(Data items)
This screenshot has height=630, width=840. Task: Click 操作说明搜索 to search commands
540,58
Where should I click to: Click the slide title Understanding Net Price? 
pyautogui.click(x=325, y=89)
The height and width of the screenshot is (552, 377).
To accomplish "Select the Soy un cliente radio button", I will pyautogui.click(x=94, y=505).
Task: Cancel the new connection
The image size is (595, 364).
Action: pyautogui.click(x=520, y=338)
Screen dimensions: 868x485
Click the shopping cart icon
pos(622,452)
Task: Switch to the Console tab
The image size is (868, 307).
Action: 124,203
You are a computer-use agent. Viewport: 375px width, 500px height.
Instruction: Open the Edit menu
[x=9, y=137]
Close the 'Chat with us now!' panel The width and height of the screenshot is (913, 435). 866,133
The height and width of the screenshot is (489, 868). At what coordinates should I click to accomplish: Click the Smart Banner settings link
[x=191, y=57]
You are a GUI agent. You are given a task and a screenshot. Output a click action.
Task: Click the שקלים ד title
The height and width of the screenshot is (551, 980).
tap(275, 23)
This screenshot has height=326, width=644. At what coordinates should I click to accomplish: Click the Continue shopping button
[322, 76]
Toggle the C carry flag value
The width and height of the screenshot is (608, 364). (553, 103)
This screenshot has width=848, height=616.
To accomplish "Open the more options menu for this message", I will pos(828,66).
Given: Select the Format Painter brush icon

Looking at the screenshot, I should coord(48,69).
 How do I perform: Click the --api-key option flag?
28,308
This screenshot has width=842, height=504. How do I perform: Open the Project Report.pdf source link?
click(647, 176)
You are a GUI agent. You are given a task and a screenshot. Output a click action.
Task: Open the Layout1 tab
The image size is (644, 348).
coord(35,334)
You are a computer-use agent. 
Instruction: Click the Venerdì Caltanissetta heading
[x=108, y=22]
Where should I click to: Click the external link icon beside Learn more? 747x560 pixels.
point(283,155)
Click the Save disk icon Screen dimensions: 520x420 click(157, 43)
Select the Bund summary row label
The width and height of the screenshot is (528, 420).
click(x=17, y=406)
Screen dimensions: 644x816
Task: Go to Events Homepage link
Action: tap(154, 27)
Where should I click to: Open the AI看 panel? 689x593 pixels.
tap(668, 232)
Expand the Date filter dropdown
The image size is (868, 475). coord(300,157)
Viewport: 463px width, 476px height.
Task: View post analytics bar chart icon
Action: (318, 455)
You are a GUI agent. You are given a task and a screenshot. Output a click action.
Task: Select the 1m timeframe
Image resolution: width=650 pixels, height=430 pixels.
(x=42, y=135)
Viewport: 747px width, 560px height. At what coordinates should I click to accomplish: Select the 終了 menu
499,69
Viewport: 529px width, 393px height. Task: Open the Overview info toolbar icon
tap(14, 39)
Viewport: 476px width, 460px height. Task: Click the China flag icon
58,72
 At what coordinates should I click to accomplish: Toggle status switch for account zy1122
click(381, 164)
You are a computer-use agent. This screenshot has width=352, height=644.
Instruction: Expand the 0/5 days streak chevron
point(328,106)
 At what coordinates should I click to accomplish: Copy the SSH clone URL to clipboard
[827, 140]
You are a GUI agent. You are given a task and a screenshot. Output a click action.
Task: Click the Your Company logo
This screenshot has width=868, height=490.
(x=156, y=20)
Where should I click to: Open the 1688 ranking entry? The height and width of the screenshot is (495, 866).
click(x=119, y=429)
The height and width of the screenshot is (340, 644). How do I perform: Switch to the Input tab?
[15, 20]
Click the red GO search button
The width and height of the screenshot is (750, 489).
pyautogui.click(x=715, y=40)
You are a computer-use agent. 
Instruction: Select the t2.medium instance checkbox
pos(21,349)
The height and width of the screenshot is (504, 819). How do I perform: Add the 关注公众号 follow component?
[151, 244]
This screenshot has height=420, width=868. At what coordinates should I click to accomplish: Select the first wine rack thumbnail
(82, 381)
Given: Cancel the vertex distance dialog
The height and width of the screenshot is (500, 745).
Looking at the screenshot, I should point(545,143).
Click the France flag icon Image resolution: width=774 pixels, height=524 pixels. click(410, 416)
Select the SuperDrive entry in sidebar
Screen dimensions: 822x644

▸ **WHAT YOU WILL DO**:
Read through the entries and copy every line that includes "computer".

▸ **FINISHED TASK**:
You are a computer-use agent. Viewport: 375px width, 500px height.
You are a computer-use agent. 
You are a computer-use agent. This screenshot has width=352, height=644.
You are a computer-use agent. 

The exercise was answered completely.